Tips for Teaching Children About Table Manners

Teaching your children table manners may sound old fashioned, but it never goes out of style.  Having good manners shows your respect for other people, and it’s more than saying “please” and “thank you.” It’s about helping your children develop habits and behaviors that will help them relate to adults and other children in a positive way.

“To make your family mealtime special and relaxing, slow down, sit and talk with your children and expect good behavior.  You will be pleasantly surprised at how much easier and enjoyable it will become,” said Dr. Mary Zurn, vice president of education for Primrose Schools. “This is important because children with good manners often find it easier to make friends and get along with others at school and at home.”
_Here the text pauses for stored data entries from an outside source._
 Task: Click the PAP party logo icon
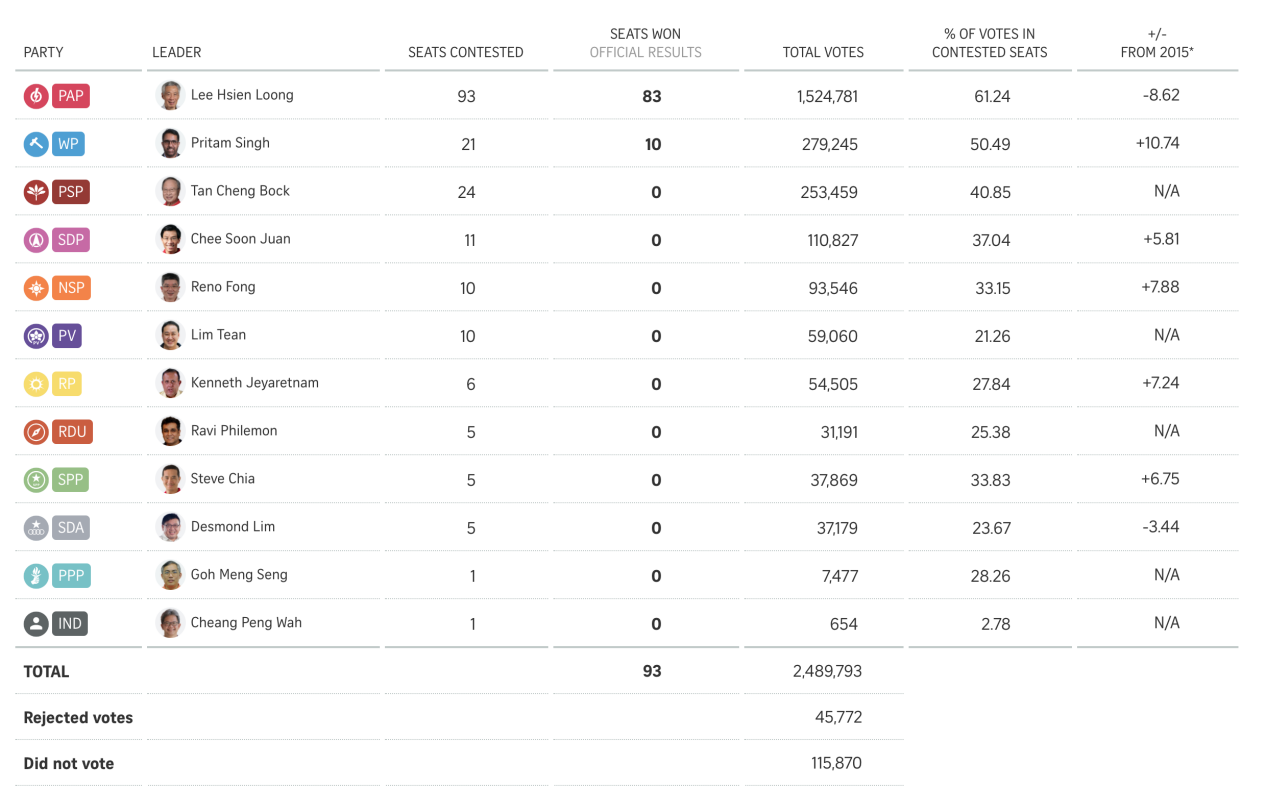(36, 96)
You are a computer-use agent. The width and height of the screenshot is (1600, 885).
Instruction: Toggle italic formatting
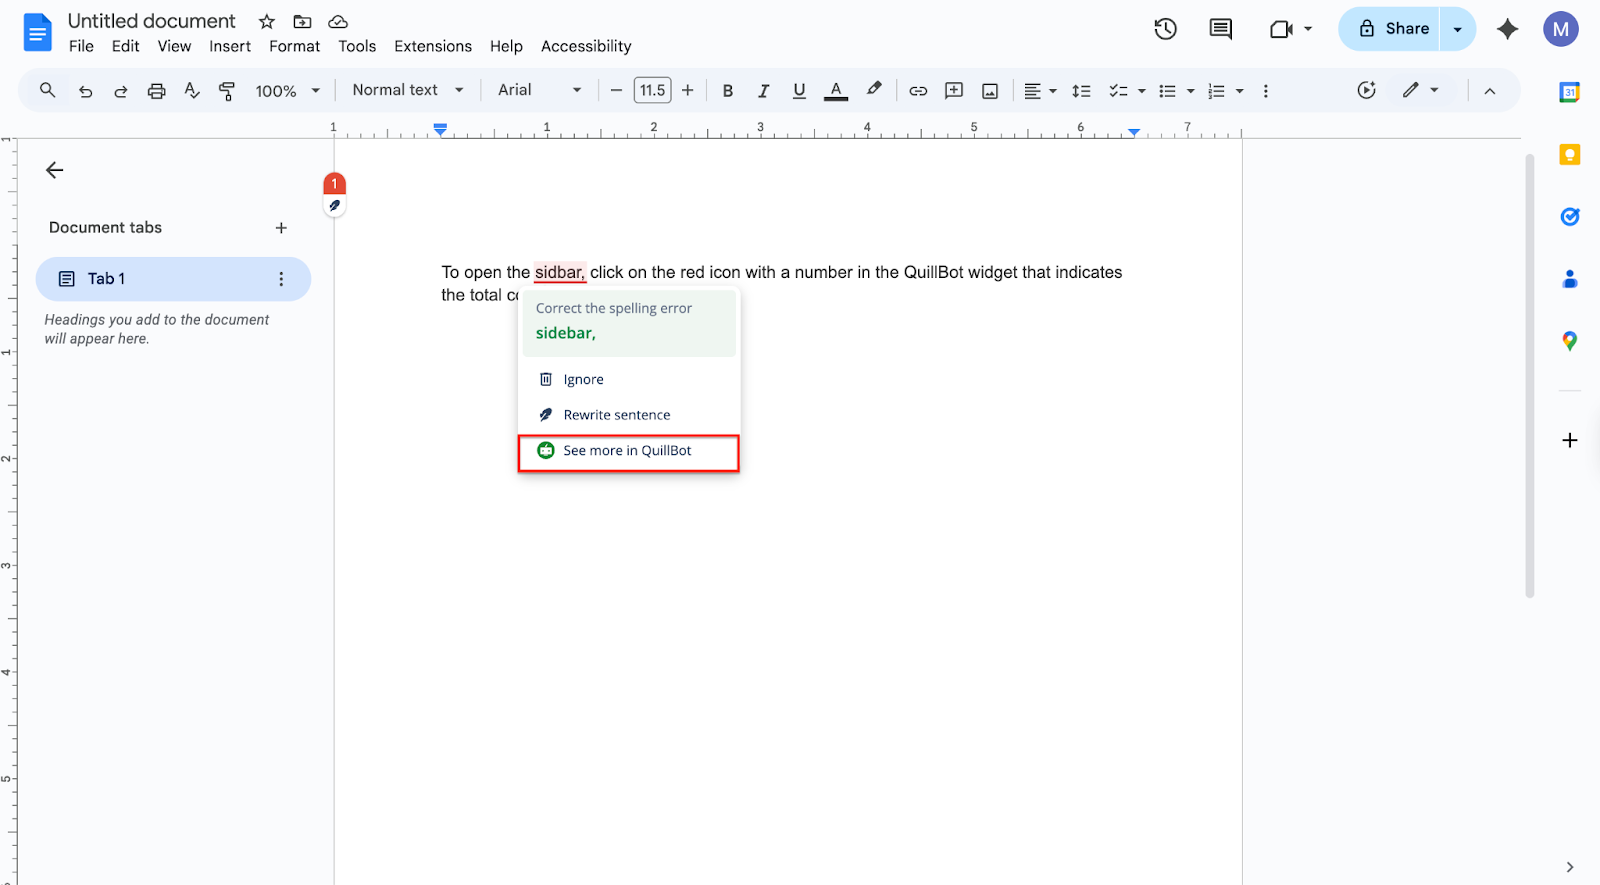click(763, 91)
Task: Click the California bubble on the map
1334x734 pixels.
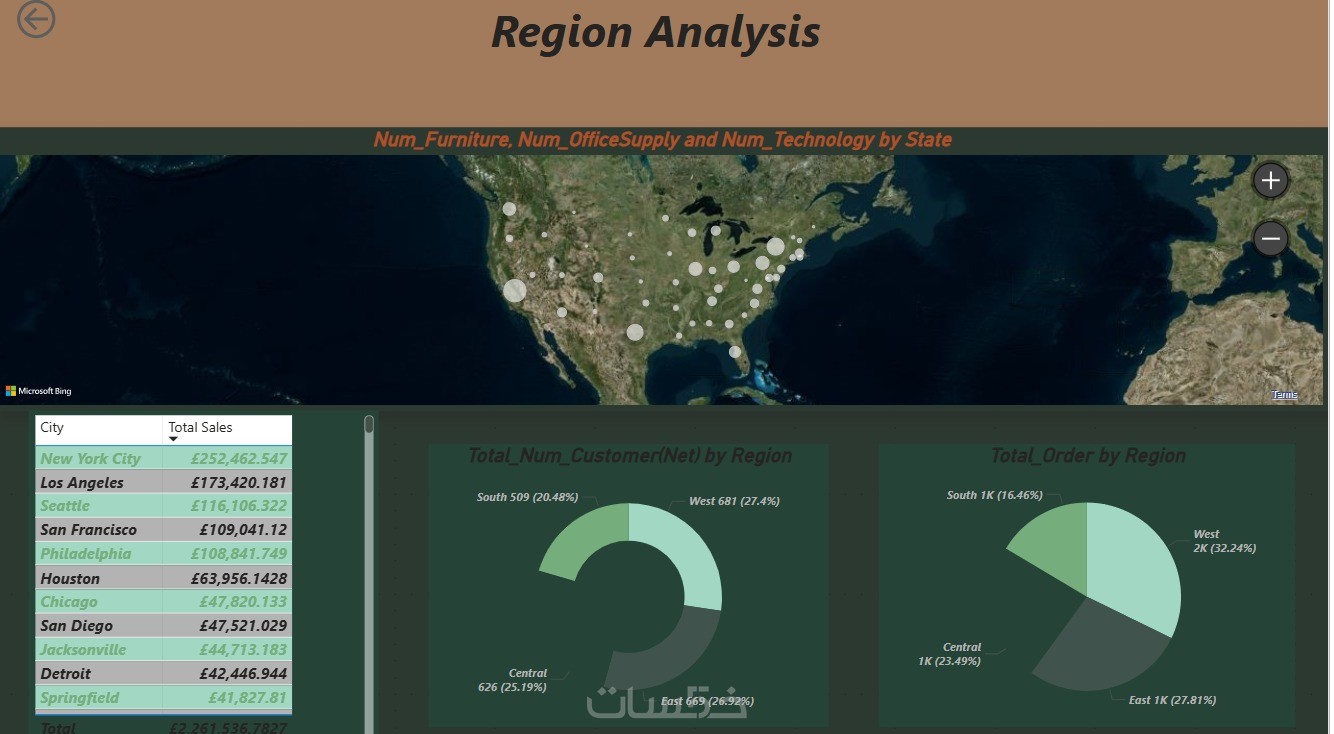Action: click(515, 291)
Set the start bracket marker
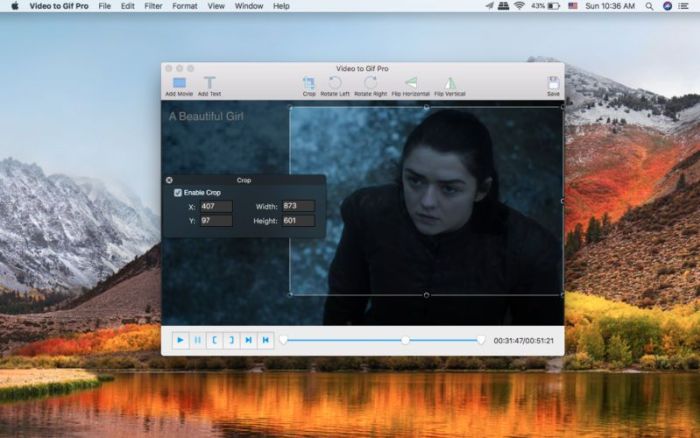Image resolution: width=700 pixels, height=438 pixels. click(x=214, y=340)
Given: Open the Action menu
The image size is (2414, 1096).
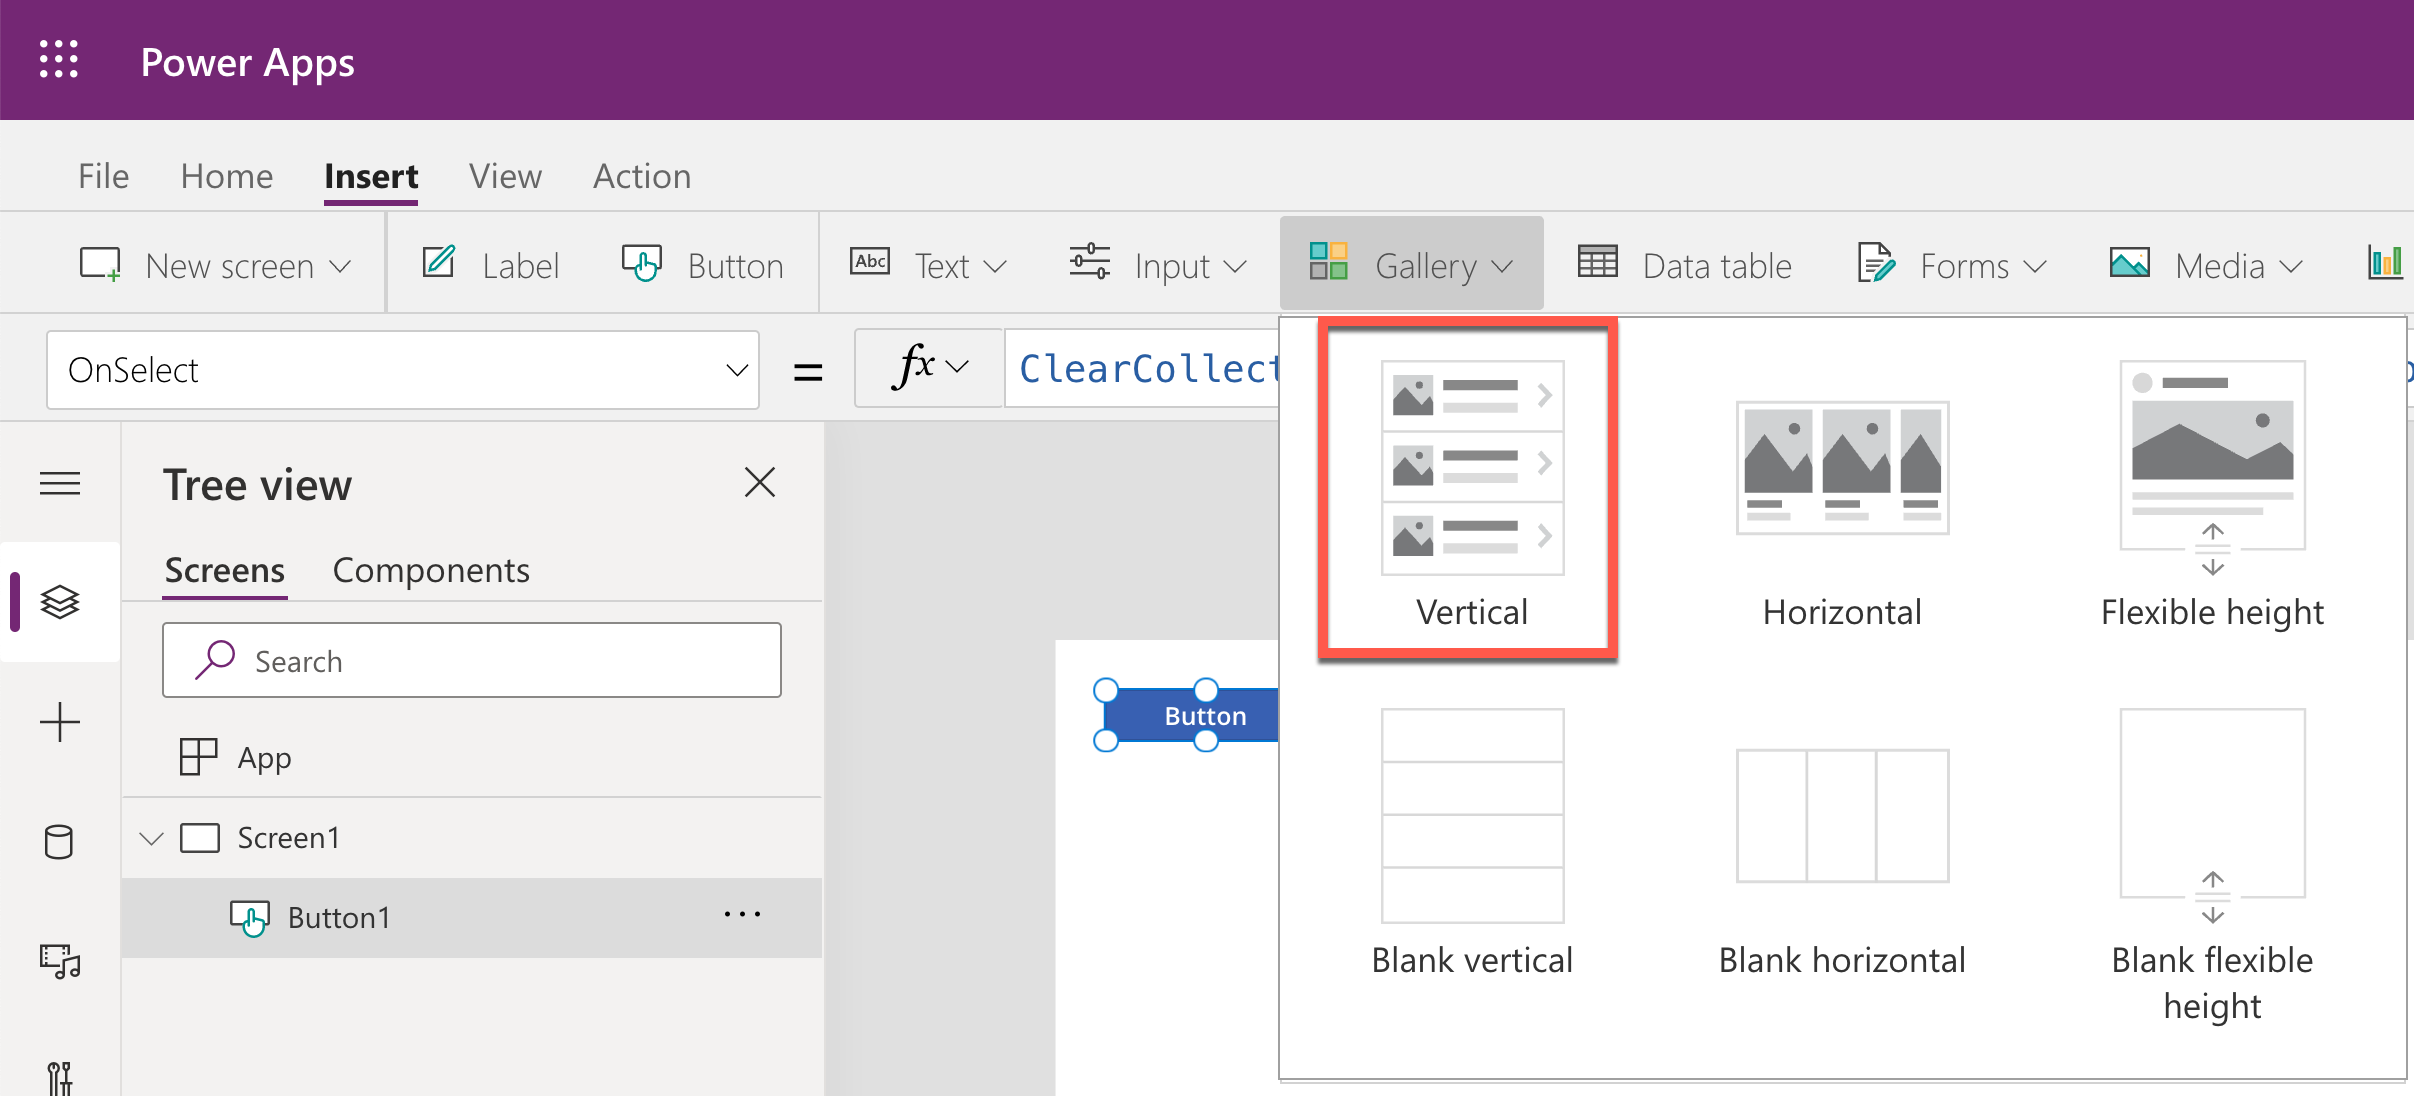Looking at the screenshot, I should click(640, 174).
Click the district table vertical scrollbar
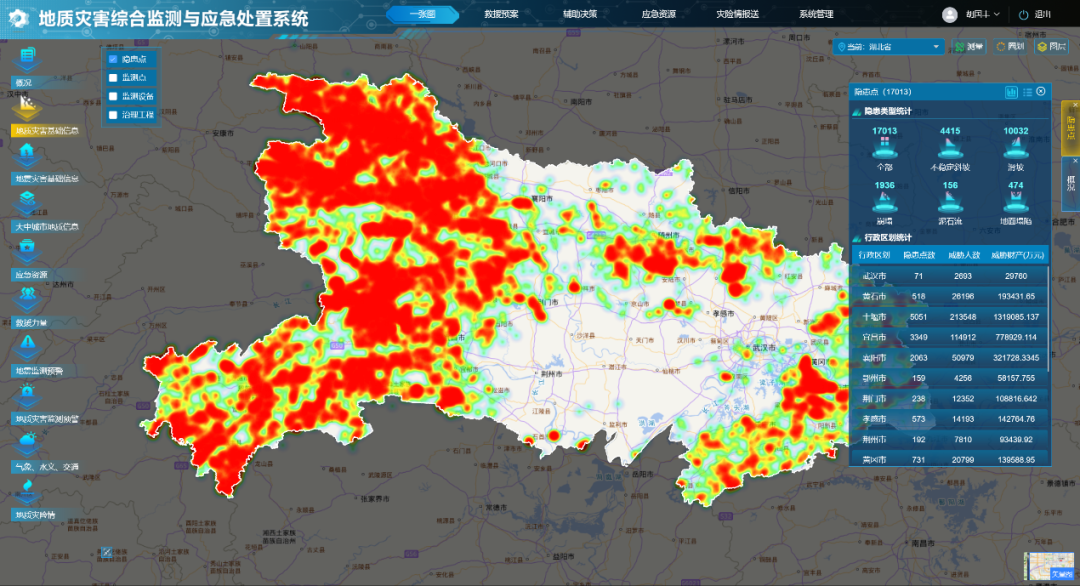Image resolution: width=1080 pixels, height=586 pixels. tap(1048, 317)
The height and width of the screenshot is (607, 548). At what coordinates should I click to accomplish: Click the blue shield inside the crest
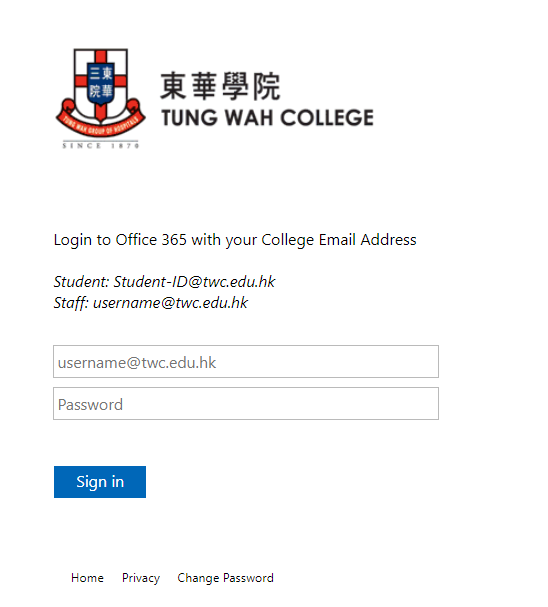pyautogui.click(x=101, y=85)
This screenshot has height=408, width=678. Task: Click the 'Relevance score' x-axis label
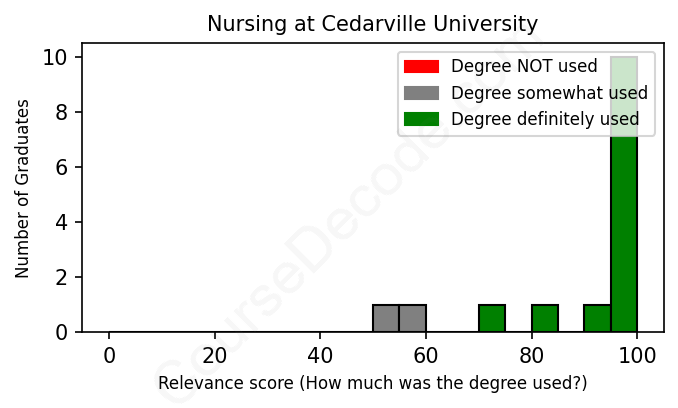[372, 383]
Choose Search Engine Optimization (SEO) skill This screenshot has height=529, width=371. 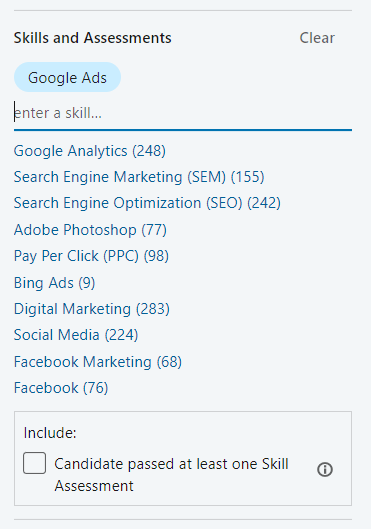[147, 203]
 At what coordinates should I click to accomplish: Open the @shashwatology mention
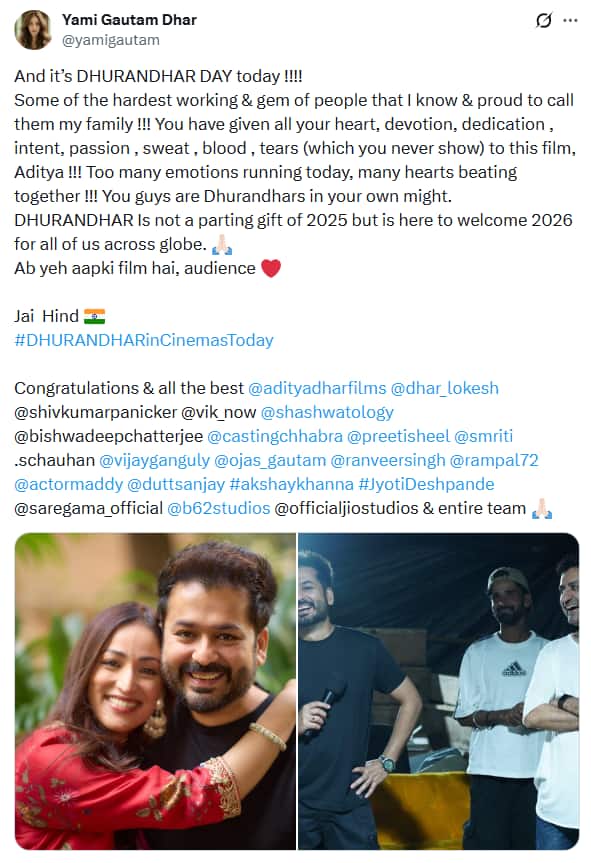coord(327,412)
Dr. Zurn offers five table manners tips to get parents started:

1. Start early: Don’t wait until you think your child is “old enough” to learn polite behavior. Just as children learn to crawl before they learn to walk, they also learn manners in stages.  Even infants watch parents for rules of expected behavior.  Very young children can learn to sign key phrases such as “please” or “thank you” and then transition to the spoken words around age two.  By age three, children should be able to stay seated at mealtime if you sit down with them. They love showing off new skills at this age, so it is a perfect time for them to show you how they use forks and spoons correctly.  Imitating adults is another favorite activity, and they will want to try cutting.  This is best practiced using plastic knives and soft foods like bananas.  They can also help set the table and make sure everyone has a place to sit.

2. Give specific feedback: Children learn best when they receive specific feedback about their behavior which is far more effective than generic praise. For example, instead of saying, “Good job,” you can say, “I’m so glad you set the table.  I was hungry and you helped us all to eat sooner.”  

3. Encourage polite conversation: Children as young as two can learn to engage in polite conversation at the dinner table with the right kind of guidance.  As you are at the table eating together, show them how to take turns listening, talking, and asking questions.  Mealtime will be a special time if you set the expectation that it is a time for everyone nourish their bodies and enjoy each other’s company.

4. Set a good example: Make sure your words and actions match. Children watch parents all the time for behavior clues. For example, if you want your child to eat broccoli because it’s a healthy food choice, you will need to let them see you enjoy eating it as well. 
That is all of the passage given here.